Surabaya (beritajatim.com) – Pendaftaran SNBP resmi dibuka pada 14 Februari 2024. Ada sejumlah hal yang perlu diperhatikan peserta terutama terkait ketentuan pendaftaran. Apalagi, ada sejumlah perbedaan ketentuan dengan tahun-tahun sebelumnya.
Kepala Subdirektorat Penerimaan dan Kelulusan Mahasiswa Unesa Dr Sukarmin MPd menjelaskan bahwa ada perbedaan ketentuan SNBP tahun ini dengan sebelumnya.
Ia menyarankan agar peserta memilih prodi sesuai kemampuan. Paling tidak, bisa memilih prodi yang selaras atau dekat dengan jurusannya saat di SLTA. Sehingga, proses adaptasi belajar hingga lulusnya tak berat.
“Perlu diingat baik-baik, jangan hanya memikirkan asal bisa masuk kuliah di prodi manapun, tetapi pikirkan bagaimana proses dan keluarnya nanti. Bisa masuk, tetapi gak bisa keluar kan repot juga nanti,” kata Sukarmin saat acara Unesa Virtual Campus Expo, Selasa (13/2/2024).

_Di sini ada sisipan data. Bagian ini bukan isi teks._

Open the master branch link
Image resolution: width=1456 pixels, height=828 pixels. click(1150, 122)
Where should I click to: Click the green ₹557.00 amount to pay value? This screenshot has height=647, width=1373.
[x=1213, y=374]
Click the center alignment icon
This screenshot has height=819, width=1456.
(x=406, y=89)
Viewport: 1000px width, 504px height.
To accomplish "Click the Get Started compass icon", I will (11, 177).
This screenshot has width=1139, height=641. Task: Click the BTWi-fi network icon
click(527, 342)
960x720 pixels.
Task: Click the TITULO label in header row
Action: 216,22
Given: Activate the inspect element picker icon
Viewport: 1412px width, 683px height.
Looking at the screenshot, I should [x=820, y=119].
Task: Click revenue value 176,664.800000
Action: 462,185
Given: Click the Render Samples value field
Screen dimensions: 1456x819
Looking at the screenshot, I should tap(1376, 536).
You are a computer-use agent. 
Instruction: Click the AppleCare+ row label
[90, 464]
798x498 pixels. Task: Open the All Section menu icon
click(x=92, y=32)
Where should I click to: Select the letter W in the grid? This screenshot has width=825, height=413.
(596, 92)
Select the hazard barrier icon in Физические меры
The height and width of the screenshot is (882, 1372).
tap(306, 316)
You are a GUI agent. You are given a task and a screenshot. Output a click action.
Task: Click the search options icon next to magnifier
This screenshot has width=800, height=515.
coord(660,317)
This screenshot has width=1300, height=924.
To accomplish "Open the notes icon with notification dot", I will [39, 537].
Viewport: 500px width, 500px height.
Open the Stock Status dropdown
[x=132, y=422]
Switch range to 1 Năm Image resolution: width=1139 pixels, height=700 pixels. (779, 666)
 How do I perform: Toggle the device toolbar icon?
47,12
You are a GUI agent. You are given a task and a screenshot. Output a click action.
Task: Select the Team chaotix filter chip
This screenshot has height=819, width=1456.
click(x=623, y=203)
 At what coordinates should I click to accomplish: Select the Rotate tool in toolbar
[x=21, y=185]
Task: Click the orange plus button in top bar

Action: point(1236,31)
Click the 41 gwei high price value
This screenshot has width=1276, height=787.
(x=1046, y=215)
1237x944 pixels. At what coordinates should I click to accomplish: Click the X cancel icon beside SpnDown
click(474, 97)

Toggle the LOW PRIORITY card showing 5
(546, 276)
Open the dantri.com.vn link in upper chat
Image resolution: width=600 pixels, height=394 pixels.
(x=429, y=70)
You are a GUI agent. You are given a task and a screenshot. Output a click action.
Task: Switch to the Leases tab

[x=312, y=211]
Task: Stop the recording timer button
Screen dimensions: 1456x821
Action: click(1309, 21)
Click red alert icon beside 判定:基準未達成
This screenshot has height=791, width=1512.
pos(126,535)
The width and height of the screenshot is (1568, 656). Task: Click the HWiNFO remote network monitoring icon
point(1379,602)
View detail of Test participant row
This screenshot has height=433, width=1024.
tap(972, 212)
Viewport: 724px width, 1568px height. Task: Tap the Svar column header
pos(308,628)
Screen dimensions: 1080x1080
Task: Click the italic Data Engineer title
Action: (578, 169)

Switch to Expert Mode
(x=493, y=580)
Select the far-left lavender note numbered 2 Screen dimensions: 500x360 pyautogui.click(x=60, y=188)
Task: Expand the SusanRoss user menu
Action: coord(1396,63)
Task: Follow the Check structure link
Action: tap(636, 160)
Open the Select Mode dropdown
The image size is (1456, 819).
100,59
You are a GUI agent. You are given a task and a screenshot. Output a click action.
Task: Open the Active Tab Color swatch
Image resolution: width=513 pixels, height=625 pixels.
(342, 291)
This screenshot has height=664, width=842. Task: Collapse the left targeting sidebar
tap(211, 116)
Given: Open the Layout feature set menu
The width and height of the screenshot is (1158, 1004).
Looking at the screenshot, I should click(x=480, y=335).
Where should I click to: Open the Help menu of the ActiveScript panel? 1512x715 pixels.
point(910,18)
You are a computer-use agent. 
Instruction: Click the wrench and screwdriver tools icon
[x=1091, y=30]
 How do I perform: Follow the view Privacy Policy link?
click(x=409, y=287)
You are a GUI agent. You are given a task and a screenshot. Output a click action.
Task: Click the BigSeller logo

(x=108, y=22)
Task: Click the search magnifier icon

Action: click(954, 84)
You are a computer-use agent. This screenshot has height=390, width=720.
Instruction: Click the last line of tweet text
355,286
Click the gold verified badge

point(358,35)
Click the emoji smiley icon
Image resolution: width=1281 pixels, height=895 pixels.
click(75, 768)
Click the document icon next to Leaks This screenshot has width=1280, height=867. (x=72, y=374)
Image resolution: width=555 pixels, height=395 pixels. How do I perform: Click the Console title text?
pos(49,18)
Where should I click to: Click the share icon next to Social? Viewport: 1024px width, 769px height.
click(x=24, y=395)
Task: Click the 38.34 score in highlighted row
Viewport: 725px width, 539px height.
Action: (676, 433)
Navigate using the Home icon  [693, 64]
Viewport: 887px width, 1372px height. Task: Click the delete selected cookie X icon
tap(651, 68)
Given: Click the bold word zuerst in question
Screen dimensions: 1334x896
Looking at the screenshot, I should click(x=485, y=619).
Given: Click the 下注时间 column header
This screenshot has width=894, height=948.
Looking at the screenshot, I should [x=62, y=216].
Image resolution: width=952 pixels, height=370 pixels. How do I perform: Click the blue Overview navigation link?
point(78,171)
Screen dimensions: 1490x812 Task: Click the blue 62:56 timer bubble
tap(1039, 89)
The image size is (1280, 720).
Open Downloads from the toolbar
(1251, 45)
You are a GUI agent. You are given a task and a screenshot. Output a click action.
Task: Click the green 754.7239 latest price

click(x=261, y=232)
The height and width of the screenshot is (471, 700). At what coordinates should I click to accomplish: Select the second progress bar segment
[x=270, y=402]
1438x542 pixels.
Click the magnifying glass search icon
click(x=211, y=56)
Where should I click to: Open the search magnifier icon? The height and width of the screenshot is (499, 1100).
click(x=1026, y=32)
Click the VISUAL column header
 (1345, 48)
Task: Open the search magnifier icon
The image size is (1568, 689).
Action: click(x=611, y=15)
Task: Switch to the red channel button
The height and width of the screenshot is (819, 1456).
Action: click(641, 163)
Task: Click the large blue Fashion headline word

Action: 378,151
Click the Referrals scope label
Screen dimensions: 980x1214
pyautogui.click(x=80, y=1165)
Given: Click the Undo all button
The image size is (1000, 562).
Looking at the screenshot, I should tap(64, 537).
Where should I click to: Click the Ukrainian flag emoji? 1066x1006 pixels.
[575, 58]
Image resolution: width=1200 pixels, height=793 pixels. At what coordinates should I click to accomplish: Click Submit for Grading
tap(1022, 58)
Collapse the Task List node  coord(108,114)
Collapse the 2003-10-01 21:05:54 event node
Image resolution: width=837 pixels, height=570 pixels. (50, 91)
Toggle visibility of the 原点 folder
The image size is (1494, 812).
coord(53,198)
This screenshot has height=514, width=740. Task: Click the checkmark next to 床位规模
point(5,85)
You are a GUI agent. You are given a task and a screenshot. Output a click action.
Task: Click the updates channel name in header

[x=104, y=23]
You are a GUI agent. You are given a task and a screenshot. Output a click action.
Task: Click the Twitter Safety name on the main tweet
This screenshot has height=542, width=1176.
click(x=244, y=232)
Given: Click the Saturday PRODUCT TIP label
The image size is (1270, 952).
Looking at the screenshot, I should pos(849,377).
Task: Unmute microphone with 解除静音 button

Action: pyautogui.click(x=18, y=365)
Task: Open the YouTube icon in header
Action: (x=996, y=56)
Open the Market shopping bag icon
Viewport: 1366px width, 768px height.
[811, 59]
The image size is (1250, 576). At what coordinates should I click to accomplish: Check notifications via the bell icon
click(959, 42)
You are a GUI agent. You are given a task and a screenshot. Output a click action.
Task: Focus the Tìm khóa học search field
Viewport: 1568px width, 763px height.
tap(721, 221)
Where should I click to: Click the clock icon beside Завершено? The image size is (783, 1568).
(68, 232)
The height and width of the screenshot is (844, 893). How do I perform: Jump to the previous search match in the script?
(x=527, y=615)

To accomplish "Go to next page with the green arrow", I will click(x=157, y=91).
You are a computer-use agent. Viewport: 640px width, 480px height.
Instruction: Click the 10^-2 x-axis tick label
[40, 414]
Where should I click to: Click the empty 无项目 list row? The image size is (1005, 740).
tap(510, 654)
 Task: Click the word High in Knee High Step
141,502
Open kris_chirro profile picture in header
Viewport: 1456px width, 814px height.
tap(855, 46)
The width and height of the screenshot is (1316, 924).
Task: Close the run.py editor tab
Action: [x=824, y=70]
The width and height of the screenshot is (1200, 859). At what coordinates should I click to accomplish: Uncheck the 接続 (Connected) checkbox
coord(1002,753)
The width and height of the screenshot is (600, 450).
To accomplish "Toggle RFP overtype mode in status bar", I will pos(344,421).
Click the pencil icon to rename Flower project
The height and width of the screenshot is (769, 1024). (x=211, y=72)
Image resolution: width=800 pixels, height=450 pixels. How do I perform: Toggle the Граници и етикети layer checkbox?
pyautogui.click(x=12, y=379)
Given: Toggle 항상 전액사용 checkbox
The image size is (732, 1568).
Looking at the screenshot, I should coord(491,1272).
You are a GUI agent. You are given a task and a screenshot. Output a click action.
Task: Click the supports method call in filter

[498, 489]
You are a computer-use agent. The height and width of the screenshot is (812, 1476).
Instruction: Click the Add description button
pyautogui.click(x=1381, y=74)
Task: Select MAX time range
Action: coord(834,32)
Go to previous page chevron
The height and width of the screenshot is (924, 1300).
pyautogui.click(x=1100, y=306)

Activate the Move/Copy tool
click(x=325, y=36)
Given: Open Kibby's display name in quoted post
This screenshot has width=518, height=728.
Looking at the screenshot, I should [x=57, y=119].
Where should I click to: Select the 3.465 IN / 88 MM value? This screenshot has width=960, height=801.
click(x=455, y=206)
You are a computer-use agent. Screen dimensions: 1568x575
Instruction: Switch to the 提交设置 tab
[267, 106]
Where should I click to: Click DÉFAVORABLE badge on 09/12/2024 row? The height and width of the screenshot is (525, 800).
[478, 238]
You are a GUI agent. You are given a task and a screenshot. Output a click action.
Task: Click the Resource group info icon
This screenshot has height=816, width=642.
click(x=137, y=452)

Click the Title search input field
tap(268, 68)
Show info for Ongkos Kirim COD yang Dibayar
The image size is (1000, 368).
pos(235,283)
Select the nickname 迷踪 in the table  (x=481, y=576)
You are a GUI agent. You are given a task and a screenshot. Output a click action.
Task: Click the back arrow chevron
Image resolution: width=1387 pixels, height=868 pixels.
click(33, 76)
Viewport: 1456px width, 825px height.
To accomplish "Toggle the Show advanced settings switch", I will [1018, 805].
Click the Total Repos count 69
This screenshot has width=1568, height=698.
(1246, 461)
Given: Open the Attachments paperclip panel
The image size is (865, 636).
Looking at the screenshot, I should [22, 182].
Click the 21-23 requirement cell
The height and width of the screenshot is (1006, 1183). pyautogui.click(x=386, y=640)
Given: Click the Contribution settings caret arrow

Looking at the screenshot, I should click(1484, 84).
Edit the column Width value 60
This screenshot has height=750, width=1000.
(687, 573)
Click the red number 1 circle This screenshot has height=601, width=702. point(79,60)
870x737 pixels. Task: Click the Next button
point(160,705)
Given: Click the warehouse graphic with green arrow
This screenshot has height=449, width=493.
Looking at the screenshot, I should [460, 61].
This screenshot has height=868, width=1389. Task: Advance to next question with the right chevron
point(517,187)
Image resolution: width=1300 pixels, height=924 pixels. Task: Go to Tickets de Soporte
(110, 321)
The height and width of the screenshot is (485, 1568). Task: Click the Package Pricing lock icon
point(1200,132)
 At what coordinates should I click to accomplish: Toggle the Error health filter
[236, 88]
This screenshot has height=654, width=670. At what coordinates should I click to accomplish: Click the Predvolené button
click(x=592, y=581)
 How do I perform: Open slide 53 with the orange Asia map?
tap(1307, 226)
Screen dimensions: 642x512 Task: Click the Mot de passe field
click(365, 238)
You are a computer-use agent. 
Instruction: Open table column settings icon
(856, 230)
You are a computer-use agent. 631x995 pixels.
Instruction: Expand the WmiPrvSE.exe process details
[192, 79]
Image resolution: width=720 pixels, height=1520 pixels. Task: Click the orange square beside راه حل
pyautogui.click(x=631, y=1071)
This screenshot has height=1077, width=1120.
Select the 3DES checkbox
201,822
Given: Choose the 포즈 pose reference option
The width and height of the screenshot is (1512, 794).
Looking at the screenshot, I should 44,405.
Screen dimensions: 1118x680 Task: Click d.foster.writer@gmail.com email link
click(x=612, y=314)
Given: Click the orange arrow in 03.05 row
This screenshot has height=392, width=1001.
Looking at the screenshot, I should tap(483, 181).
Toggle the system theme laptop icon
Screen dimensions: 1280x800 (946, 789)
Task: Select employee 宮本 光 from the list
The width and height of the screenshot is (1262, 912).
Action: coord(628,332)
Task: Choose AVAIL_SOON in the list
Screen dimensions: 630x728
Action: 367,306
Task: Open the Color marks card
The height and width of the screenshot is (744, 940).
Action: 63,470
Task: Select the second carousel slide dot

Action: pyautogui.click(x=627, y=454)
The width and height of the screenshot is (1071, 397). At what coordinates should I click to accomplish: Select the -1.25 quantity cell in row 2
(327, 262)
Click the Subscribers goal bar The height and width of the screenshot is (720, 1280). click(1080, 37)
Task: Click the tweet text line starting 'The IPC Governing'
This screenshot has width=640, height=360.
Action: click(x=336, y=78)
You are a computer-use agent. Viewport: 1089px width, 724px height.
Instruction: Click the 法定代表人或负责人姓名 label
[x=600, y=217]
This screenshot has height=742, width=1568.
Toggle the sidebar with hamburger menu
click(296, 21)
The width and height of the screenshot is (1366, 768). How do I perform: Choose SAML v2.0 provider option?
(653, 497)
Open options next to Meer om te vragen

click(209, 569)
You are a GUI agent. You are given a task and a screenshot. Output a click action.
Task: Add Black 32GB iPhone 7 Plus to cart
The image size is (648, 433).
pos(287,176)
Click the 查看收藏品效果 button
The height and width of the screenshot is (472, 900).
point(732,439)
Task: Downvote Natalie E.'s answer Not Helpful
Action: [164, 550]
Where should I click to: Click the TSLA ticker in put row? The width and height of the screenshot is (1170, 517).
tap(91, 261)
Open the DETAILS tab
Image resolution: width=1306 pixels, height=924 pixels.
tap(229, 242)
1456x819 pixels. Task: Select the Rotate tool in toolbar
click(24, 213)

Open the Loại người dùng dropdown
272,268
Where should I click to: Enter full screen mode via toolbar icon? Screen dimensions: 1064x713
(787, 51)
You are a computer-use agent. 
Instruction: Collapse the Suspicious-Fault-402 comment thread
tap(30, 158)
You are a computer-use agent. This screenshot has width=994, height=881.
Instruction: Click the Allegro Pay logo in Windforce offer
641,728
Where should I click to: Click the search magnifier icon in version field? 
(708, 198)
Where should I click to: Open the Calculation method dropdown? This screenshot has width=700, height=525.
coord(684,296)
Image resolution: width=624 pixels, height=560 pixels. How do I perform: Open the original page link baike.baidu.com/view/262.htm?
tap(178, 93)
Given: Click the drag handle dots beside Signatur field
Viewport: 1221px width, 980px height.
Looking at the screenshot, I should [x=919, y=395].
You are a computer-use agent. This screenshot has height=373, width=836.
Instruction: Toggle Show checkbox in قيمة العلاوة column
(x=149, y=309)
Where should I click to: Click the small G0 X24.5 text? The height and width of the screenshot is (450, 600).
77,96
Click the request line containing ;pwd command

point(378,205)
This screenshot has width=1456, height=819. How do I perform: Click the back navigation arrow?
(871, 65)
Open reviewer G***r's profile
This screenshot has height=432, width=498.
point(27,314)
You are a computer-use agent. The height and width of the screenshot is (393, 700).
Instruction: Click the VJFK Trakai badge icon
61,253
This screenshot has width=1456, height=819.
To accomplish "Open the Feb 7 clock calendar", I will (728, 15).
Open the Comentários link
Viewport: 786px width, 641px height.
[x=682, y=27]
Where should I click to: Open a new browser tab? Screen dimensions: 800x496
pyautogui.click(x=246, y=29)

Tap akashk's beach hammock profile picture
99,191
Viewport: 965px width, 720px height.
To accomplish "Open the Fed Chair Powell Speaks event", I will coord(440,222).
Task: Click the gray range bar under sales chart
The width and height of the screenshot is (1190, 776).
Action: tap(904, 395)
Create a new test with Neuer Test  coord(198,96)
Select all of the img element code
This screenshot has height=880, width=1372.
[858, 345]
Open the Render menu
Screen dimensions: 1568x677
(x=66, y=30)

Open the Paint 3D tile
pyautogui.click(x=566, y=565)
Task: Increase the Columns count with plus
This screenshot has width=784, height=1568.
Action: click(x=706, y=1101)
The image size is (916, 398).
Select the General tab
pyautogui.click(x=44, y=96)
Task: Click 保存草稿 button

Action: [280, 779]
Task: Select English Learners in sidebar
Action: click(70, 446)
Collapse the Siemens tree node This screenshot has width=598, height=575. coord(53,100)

Ada 2 perbedaan ketentuan dalam SNBP tahun 2024 ini, antara lain :
1. Akun
Ketentuan tahun ini yaitu peserta harus sudah membuat akun yang digunakan untuk dua seleksi sekaligus yaitu SNBP dan SNBT. Pembuatan akun ditutup pada 15 Februari 2024.
2. Sanksi
Tahun kemarin ketika peserta lolos SNBP lalu tidak dijalani, sanksinya hanya berhenti di SNBT. Tapi tahun ini, peserta yang dinyatakan lolos kemudian tidak dijalani, akan disanksi tidak bisa ikut UTBK-SNBT dan tidak bisa ikut jalur mandiri di perguruan tinggi manapun se-Indonesia.
Sanksi tersebut berlaku sampai dua tahun ke depan. Artinya, peserta yang sudah dinyatakan lolos kemudian tidak digunakan kesempatan itu, maka tidak bisa ikut seleksi SNBT maupun jalur mandiri di perguruan tinggi lain di Indonesia selama dua tahun ke depan.
Pilih Prodi Sesuai Kemampuan
Dengan beratnya saksi tersebut, diharapkan kepada peserta agar bisa memilih prodi yang benar-benar diminati, agar tidak ada penyesalan dan keinginan untuk pindah prodi, karena itu sudah ada sanksi beratnya.
Terkait ketentuan memilih prodi, Sukarmin menekankan bahwa itu tidak ada perbedaan dengan sebelumnya, peserta bebas memilih prodi mana yang dia inginkan.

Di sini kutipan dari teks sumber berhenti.